Год 1170-й примечателен не только важным поворотом в судьбах королевства Плантагенетов и юных принцев, которым суждено было унаследовать это королевство, но и трагедией, гулкие раскаты которой не умолкали на протяжении многих столетий. Речь идет о гибели Томаса Бекета, убитого в кафедральном соборе четырьмя баронами, приближенными короля Генриха II, 29 декабря, то есть сразу же после праздника Рождества.

Генрих Младший был потрясен этой смертью заметно сильнее, чем братья; он очень тяжело переживал жестокий удар, лишивший его столь дорогого и столь почитаемого человека, его первого учителя. Но Ричарда, быть может, душевные страдания терзали не меньше: в двенадцать лет вообще нелегко переносить подобные испытания, а ведь Ричард, судя по всей его жизни, отличался чрезвычайной чувствительностью. Поступок Генриха II, или, лучше сказать, его безрассудная выходка, оттолкнула от него детей, и это как раз в то время, когда Алиенора, воодушевляемая решимостью отомстить тому, кого она некогда так любила, мало-помалу разрушала все связи и обрывала все нити, соединявшие отца с сыновьями. Когда ко двору в Пуатье спешили поэты, когда по ее почину строители возводили собор Святого Петра и перестраивали герцогский дворец, и все это творилось без лишней огласки, среди многих прочих дел, которые вершились ею в тайне, вокруг Плантагенета, ее супруга, возникала пустота — и она уже предвкушала возмездие.

Тем временем под покровительством Алиеноры складывалась сеньориальная жизнь, та самая, что зовется жизнью куртуазной и рыцарственной. Юные принцы тянулись к ней в Пуатье или в другие замки в Аквитании; они состязались в верховой езде — что для всякого барона в те времена было второй натурой — упражнялись во владении копьем и мечом и еще чаще охотились на изобиловавших дичью землях Пуату и Лимузена. Притом они неотлучно пребывали под надзором бдительных и уже преданных глаз Гийома ле Марешаля, само существование которого отныне будет неотделимо от английской короны.

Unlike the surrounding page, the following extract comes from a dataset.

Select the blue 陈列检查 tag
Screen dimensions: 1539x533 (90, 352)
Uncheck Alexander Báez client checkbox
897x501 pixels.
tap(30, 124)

Что же до куртуазной жизни, то юные принцы должны были вполне удовлетворяться тем, что предлагал двор в Пуатье. Общепризнанно, что именно там куртуазная эпоха, становление которой пришлось на первые годы супружеской жизни Алиеноры и Генриха Плантагенета, достигла своей вершины. Достаточно знать истинные даты пребывания при этом дворе прославленных поэтов того времени, о чем сообщают или они сами — например, Бенуа де Сен-Мор, — или знатные дамы и их двор — как, например, изысканная Мария Шампанская, старшая дочь Алиеноры, которая, кстати, была увезена Кретьеном де Труа, считавшимся «ее» поэтом. И вся эта жизнь, запечатленная в прославленном «Трактате о любви» Андрея Капеллана и вихрившаяся во всех стихах, во всей поэзии того времени французской, нормандской, англо-нормандской, пропитывала воздух, которым дышал Ричард Львиное Сердце, более восприимчивый, чем братья, ко всему, что могло стать музыкой и поэзией.

Как будто бы затем, чтобы ознаменовать свой реванш за рождественские праздники 1170 года, столь трагично прерванные вестью об убийстве Бекета, Алиенора, пребывавшая в своих личных владениях на юге Аквитании, пригласила своих южных вассалов отпраздновать вместе с ее сыном и с ней Рождество 1171 года. Графу Пуату было четырнадцать лет, возраст для большинства самый мальчишеский, а он уже надлежащим образом приобрел права на удел, предназначенный ему во владение, совершив тем самым первые шаги во взрослую жизнь, жизнь мужчины и сиятельного представителя славного и блистательного рода Плантагенетов.